Auf dem gesamten Album spielt Rosalía mit dem großen Spektrum ihrer Stimme; sie geht bis an die Grenzen, um den Rhythmus und die Melodien immer wieder neu ineinander zu verflechten. Ihre Musik kann disharmonisch und asymmetrisch erscheinen, gleichzeitig aber beweist sie immer ein großes Gespür für Pop. Auf „Motomami“ ist Platz für alles. Der Track „Bulerías“ eignet sich dabei als anschauliches Beispiel, wie Rosalías Pop-Metabolismus funktioniert. Ein klassischer Bulería-Auftakt mit anfeuernden Schreien, heftigen Anschlägen und rhythmischem Handklatschen reist durch einen elektronischen Effekttunnel, wird verschluckt und zu einem gedämpften Puls, wie etwas, das man im Untergrund oder durch die Wand eines Clubs hört. Darüber singt Rosalía elegisch in Halbton-Serpentinen, dann öffnet sich der Effekt schlagartig, und mit einem Mal entlädt sich die ungefilterte Aufnahme in Ekstase, und am Ende jubelt die Rhythmusgruppe „Olé!“ im Micky-Maus-Pitch.

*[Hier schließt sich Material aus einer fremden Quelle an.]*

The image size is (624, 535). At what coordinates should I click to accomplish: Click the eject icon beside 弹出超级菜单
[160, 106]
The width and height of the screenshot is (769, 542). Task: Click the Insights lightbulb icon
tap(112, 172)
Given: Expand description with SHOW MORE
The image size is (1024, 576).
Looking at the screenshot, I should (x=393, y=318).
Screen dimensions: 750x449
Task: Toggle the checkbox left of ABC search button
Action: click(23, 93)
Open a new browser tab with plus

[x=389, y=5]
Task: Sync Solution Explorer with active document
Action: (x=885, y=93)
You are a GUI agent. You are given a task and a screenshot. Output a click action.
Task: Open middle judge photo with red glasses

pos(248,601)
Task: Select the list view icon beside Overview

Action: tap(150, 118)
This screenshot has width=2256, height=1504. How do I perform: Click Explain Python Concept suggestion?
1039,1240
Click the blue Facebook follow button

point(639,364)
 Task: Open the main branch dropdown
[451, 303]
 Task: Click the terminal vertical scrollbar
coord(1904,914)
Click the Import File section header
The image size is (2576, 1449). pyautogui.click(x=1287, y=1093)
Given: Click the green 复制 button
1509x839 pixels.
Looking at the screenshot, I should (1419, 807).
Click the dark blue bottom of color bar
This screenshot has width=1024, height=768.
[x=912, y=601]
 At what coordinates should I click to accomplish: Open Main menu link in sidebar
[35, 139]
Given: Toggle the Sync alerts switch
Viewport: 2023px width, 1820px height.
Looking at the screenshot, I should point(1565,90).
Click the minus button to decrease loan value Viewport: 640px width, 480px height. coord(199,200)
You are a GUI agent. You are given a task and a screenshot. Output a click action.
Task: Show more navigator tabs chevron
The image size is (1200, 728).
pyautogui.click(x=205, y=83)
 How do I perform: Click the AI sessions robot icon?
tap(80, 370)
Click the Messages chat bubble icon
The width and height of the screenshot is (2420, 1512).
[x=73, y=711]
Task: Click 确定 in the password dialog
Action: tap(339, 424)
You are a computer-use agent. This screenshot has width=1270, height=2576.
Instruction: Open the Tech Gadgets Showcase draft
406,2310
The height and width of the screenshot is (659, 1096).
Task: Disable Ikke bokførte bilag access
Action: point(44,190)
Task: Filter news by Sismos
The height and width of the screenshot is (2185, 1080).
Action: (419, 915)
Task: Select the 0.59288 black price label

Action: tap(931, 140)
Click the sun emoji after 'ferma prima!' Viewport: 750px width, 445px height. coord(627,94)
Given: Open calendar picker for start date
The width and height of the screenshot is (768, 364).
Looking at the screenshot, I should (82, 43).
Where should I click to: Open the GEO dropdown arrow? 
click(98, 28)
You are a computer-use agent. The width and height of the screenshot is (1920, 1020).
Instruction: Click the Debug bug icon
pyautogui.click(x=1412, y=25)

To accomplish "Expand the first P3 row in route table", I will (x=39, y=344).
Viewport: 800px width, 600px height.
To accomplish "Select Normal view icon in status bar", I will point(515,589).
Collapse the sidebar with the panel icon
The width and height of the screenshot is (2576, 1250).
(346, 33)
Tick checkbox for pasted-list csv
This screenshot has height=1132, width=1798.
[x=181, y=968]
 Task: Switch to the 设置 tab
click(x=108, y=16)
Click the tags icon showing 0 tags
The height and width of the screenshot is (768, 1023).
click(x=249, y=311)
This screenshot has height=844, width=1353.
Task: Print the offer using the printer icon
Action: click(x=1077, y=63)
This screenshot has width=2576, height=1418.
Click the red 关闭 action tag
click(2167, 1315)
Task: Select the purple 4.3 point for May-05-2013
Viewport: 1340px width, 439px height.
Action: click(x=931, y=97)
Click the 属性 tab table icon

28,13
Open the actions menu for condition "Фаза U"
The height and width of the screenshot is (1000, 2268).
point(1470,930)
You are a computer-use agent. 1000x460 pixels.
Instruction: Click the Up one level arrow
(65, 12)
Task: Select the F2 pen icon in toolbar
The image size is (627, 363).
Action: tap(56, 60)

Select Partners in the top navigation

Oder der erste Track des Albums, „Saoko“, eine Hommage an den Reggaeton-Pionier Daddy Yankee. Das nur zweiminütige Stück startet wie ein klassischer Reggaeton, der jedoch überladen und verzerrt ist, mit dem Brummen einer kaputten Orgel, einem überraschenden Jazz-Piano-Break und einem taumelnden Finale, das sich zu einem feurig-stotternden Crescendo aufbaut. Der Song ist eine Anspielung auf das international derzeit erfolgreichste lateinamerikanische Pop-Genre Reggaeton, erinnert aber auch an die waghalsige Zusammenarbeit des venezolanischen Produzenten Arca mit Kanye West, der 2013 beschloss, weit entfernt von der Erwartungshaltung seiner Fans mit „Yeezus“ musikalisch etwas völlig Abenteuerliches zu veröffentlichen, und damit einen noch viel größeren Erfolg feierte als mit seinem früheren Gefälligkeits-Rap. Rosalía ist dieser Idee auf dem ganzen Album gefolgt. „Yo soy muy mía, yo me transformo“, singt sie auf „Saoko“: „Ich bin ganz ich selbst, ich verwandle mich.“

Rosalía: „Motomami“ (Columbia Records)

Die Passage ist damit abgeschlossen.